Loitz an der Peene
Loitz, 10 Kilometer nordöstlich von Demmin gelegen, erhielt 1242
Stadtrecht nach Lübecker Vorbild. Um einmal einen historischen Vergleich mit den beiden größten Orten in Vorpommern anzustellen:
Stralsund erhielt 8 Jahre früher (1234), Greifswald 8 Jahre später (1250) Stadtrecht.
Die Kleinstadt an der Peene hat aber heute viel weniger Einwohner als die beiden Hansestädte. Rund 4500 sind in Loitz angemeldet.
Sehenswert im Ortszentrum ist die St. Marienkirche, ursprünglich im 13. Jahrhundert erbaut, im
18. und 19. Jahrhundert aber durchgreifend umgestaltet. Der Kirchturm, der von einer barocken Haube gekrönt wird, erreicht eine Höhe von 46 Metern.
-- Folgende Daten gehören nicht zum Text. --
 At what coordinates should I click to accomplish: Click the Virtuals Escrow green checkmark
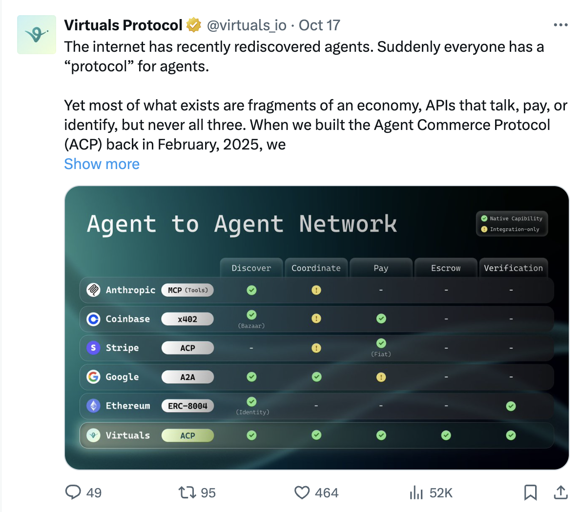pyautogui.click(x=446, y=435)
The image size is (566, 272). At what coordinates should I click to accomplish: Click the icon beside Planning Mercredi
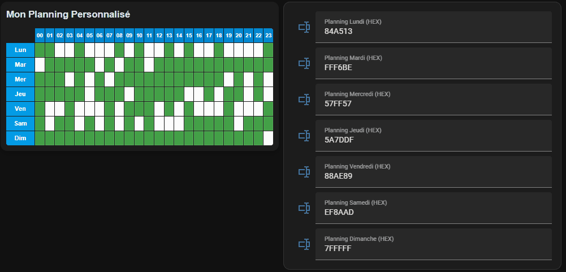click(x=304, y=100)
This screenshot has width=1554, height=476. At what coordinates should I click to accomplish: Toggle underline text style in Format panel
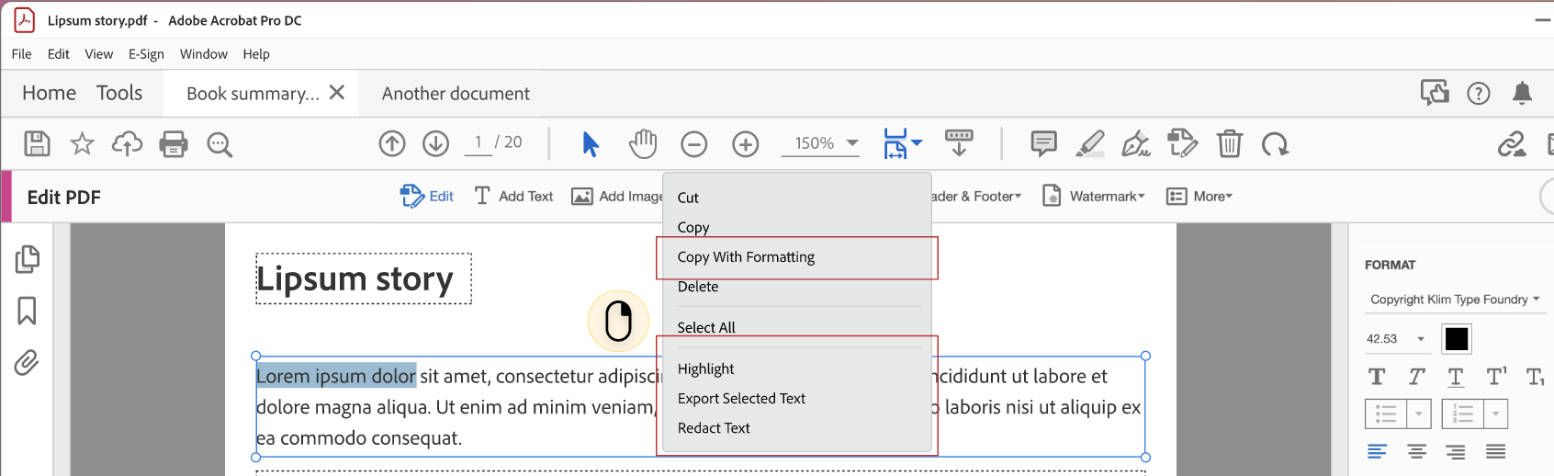tap(1456, 377)
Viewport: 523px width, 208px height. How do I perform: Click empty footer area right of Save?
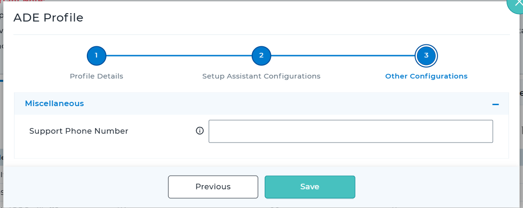(434, 187)
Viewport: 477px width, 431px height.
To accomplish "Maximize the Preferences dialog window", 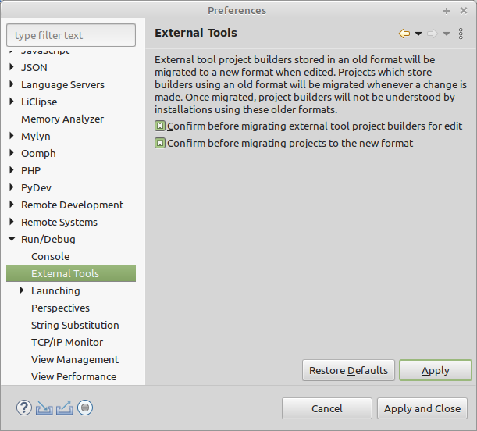I will (x=447, y=10).
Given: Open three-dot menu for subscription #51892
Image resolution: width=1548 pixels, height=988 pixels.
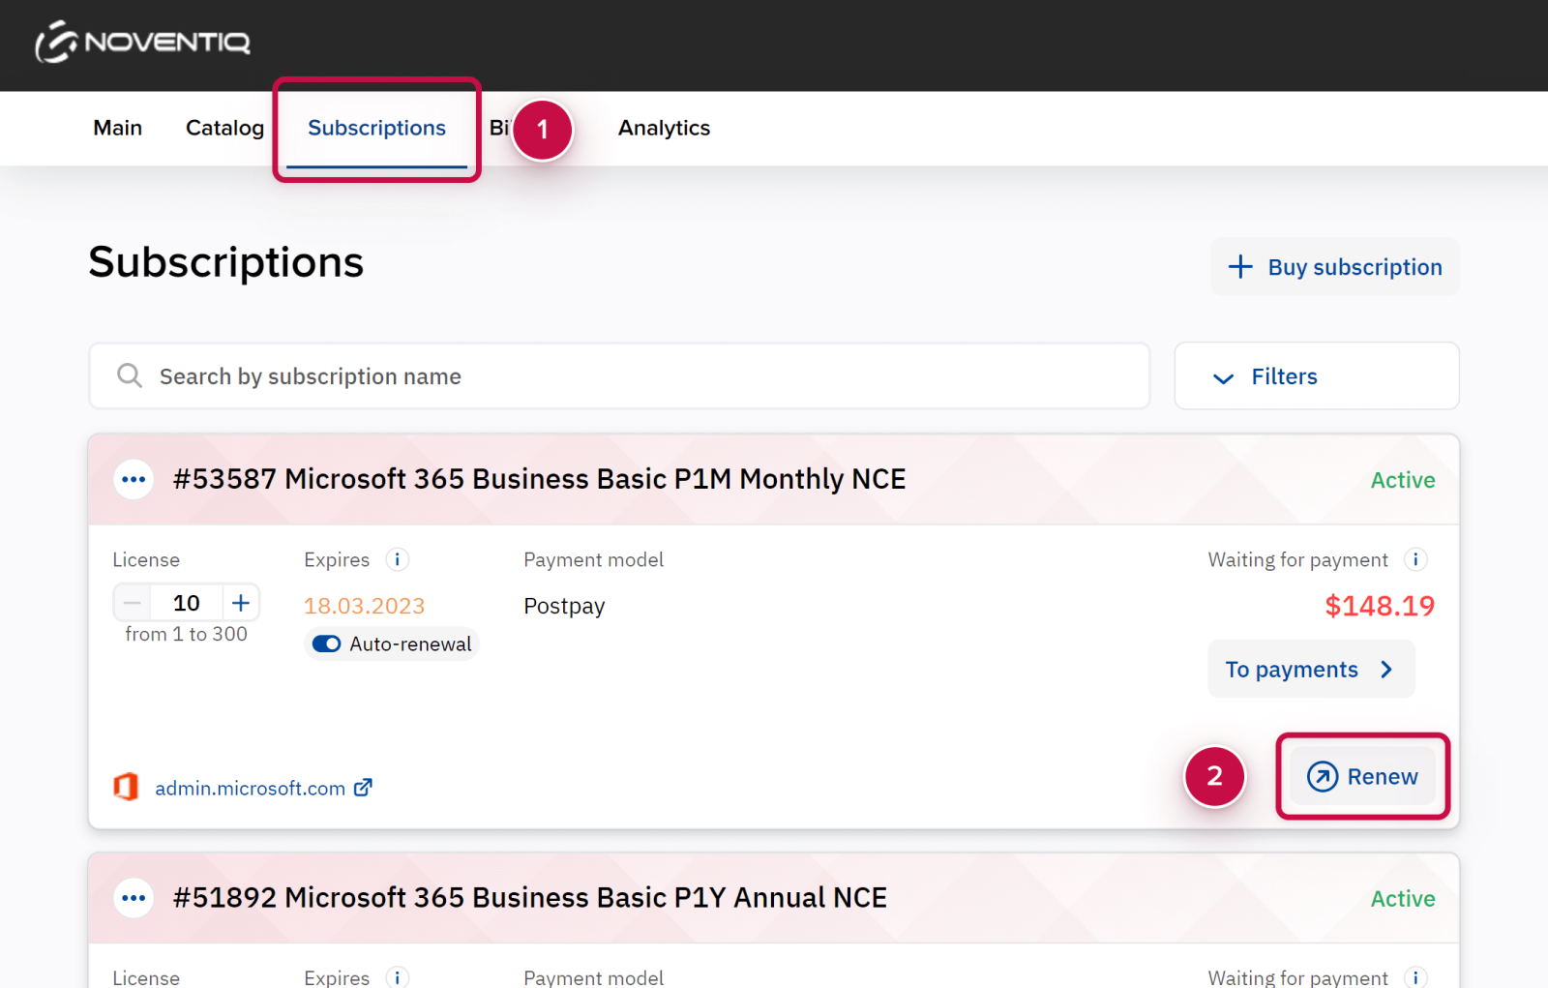Looking at the screenshot, I should (x=134, y=898).
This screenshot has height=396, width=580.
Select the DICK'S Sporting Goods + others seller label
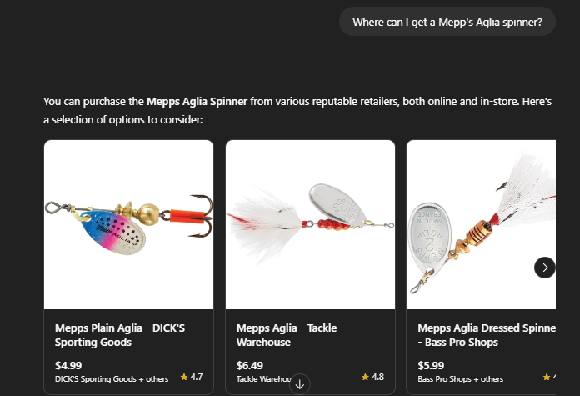(111, 378)
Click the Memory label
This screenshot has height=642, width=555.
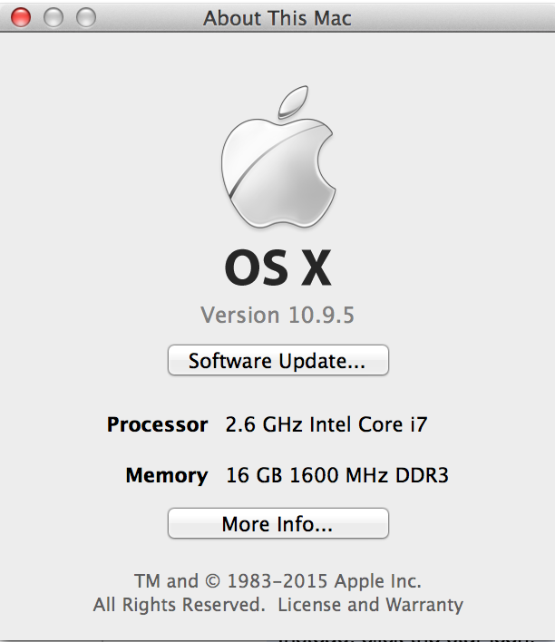click(x=166, y=475)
Durch ihre weiße Verputzung hebt St. Marien sich von vielen anderen Kirchen in Vorpommern deutlich ab, die in der Regel
backsteinsichtig sind. Auch ihr Innenraum mitsamt Ausstattung ist bemerkenswert. Darunter befindet sich ein
romanischer Taufstein aus dem 12. Jahrhundert, der wohl von einem Vorgängerbau der heutigen Kirche stammt.
 
Von den mittelalterlichen Befestigungsanlagen ist in Loitz noch das Steintor (siehe Bild oben), eines von
ehemals 4 Stadttoren, erhalten. 1701 wurde das Obergeschoss zerstört und durch einen neuen
Aufbau ersetzt, der sowohl als Gefängnis diente als zu Wohnzwecken genutzt wurde.
Auch das
klassizistische Rathaus am Marktplatz (siehe folgendes Bild), ein rechteckiger, zweigeschossiger
Putzbau mit Mansardwalmdach und übergiebelten Mittelrisaliten, steht unter
Denkmalschutz. Das schöne Gemäuer, das auch heute noch durch
seine stolzen Formen zu beeindrucken weiß, wurde nach rund 2-jähriger Bauzeit 1787 eingeweiht.

Die über 100 Jahre alte einspurige Peenebrücke, ein überaus
interessantes technisches Denkmal (siehe Fotos unten), ist eine der letzten noch funktionsfähigen Handdrehbrücken in Europa
und ein weiteres, unbedingtes "Muss man gesehen haben" in Loitz.
Leider will man sie in den Jahren 2011/12 durch eine moderne Klappbrücke
ersetzen. Der Autoverkehr wird dann wohl flüssiger über die Peene fließen, Vorpommern hingegen um ein technisches Denkmal ärmer sein.